The Kolmogorov–Smirnov Test as a Goodness-of-fit
Background
The Kolmogorov–Smirnov (KS) test is a staple in the statistical toolbox for checking how well data fit a hypothesized distribution. It comes in both a one-sample and a two-sample version. A common application in causal inference is covariates distribution balance checks between the treatment and control groups. It’s nonparametric, straightforward to compute, and widely implemented just about every statistical software. But—and this is a big but—using the KS test naively can lead to some serious misinterpretations, especially when parameters are estimated from the data.
This article is based on the 2024 paper by Zeimbekakis, Schifano, and Yan, which takes a hard look at the common misuses of the one-sample KS test. We’ll walk through what the KS test is supposed to do, when it goes wrong, and how to think more clearly about assessing goodness-of-fit.
Notation
Let \(X_1, \dots, X_n\) be i.i.d. random variables with unknown distribution function \(F\). We want to test whether \(F = F_0\), for some known distribution function \(F_0\).
The empirical distribution function (EDF) is: \[F_n(x) = \frac{1}{n} \sum_{i=1}^n I(X_i \leq x)\]
You are probably familiar with this. It’s is a step function that estimates the true cumulative distribution function of a random variable based on a sample. At any point \(x\), the ECDF gives the proportion of observations in the sample that are less than or equal to \(x\). It is the nonparametric maximum likelihood estimator of the cumulative distribution function (CDF).

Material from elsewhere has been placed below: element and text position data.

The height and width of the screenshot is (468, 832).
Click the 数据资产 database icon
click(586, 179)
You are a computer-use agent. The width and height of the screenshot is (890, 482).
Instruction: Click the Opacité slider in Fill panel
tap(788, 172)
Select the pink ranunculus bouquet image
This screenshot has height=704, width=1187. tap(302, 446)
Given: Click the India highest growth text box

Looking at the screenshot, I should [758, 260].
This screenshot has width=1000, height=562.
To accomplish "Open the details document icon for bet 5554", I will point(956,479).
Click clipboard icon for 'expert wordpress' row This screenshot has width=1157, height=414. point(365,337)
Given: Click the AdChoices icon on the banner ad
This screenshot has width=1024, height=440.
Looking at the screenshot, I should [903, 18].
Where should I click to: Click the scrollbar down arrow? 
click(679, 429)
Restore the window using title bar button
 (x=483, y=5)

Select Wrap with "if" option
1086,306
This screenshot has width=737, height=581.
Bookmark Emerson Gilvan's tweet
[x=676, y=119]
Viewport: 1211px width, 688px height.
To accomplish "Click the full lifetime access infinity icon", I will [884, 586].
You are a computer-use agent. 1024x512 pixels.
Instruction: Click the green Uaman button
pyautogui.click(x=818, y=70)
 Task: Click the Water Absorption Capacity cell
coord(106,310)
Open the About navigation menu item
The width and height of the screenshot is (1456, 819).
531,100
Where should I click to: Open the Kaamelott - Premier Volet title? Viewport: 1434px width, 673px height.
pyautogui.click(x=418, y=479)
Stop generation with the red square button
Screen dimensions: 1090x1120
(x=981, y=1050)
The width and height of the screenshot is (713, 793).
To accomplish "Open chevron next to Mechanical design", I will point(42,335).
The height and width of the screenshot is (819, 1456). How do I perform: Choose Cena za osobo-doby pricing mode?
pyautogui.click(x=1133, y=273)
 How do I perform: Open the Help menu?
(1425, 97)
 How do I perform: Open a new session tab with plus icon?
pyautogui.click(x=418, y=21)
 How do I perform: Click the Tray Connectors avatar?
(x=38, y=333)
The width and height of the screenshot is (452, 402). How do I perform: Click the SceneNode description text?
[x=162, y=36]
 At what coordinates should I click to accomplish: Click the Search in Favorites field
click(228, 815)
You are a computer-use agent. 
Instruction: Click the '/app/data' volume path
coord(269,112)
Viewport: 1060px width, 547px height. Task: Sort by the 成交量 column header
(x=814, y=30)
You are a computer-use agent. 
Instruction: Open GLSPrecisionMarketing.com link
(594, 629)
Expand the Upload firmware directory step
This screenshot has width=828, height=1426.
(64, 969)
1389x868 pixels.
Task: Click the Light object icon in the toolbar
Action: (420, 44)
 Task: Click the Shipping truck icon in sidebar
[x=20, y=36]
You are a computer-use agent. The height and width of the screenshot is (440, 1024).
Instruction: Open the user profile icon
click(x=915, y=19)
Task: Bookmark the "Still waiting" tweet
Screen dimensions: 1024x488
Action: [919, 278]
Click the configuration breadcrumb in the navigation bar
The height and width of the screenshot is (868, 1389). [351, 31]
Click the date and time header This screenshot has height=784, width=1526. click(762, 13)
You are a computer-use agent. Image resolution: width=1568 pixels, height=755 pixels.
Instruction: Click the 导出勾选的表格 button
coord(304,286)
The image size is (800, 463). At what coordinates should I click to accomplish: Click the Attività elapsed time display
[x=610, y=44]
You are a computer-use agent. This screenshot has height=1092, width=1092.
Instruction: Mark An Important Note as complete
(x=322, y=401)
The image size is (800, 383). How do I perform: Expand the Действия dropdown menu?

The KS statistic is: \[D_n = \sup_{x \in \mathbb{R}} |F_n(x) - F_0(x)|\]
Under the null hypothesis, this test statistic converges to the Kolmogorov distribution, a distribution with no closed-form density but a known CDF. This is under the assumption that \(F_0\) is fully specified, i.e., no parameters have been estimated from the data.
A Closer Look
A Refresher on KS
Intuitively, the KS test statistic measuries the largest vertical distance between the EDF and the hypothesized CDF \(F_0\). It is sensitive to discrepancies in the CDF. This gives you a global measure of discrepancy, not a local one—so it’s less powerful for detecting issues like tail misspecification or multimodality. This is important because in many applications, tail behavior is critically important, such as in risk modeling or extreme value analysis.
A well known limitation of the KS test is that with small samples, it has limited power to detect distributional differences, while with very large samples, it may detect statistically significant but practically trivial deviations from the hypothesized distribution. This problem in the contxt of “big data” is obviously broader and goes beyond the KS test.
The Problem
Here’s the catch: the null distribution of the KS statistic assumes \(F_0\) is fully known. But in practice, people often use the test to evaluate model fit after estimating parameters—e.g., fitting a normal distribution by MLE and then checking fit with KS.
That invalidates the test.
Why? Because the theoretical distribution of \(D_n\) changes when parameters are estimated. The true distribution of the test statistic becomes conditional on the data, and the critical values are no longer accurate. This leads to an deflated Type I error rate: you’re less likely to incorrectly reject the null. In other words, the test is too conservative.
Better Alternatives
When parameters are estimated, we need modified procedures:
- Lilliefors test: An adaptation of the KS test that adjusts the null distribution when testing for normality with estimated parameters.
- Parametric bootstrap: Simulate the null distribution of the test statistic by repeatedly fitting the model and computing \(D_n\) on simulated data.
- Other GOF tests: Anderson-Darling and Cramér-von Mises tests have versions that handle estimated parameters more gracefully.
Bottom Line
The KS test is a popular and flexible method for estimating differences between statistical disitributions.
It assumes no parameters are estimated—violating this leads to invalid inference.
Estimating parameters from the same data used in the test inflates Type I error.
Use alternatives like the Lilliefors test or bootstrap methods when parameters are estimated.
References
Lilliefors, H. W. (1967). On the Kolmogorov-Smirnov test for normality with mean and variance unknown. Journal of the American statistical Association, 62(318), 399-402.
Zeimbekakis, A., Schifano, E. D., & Yan, J. (2024). On Misuses of the Kolmogorov–Smirnov Test for One-Sample Goodness-of-Fit. The American Statistician, 78(4), 481-487.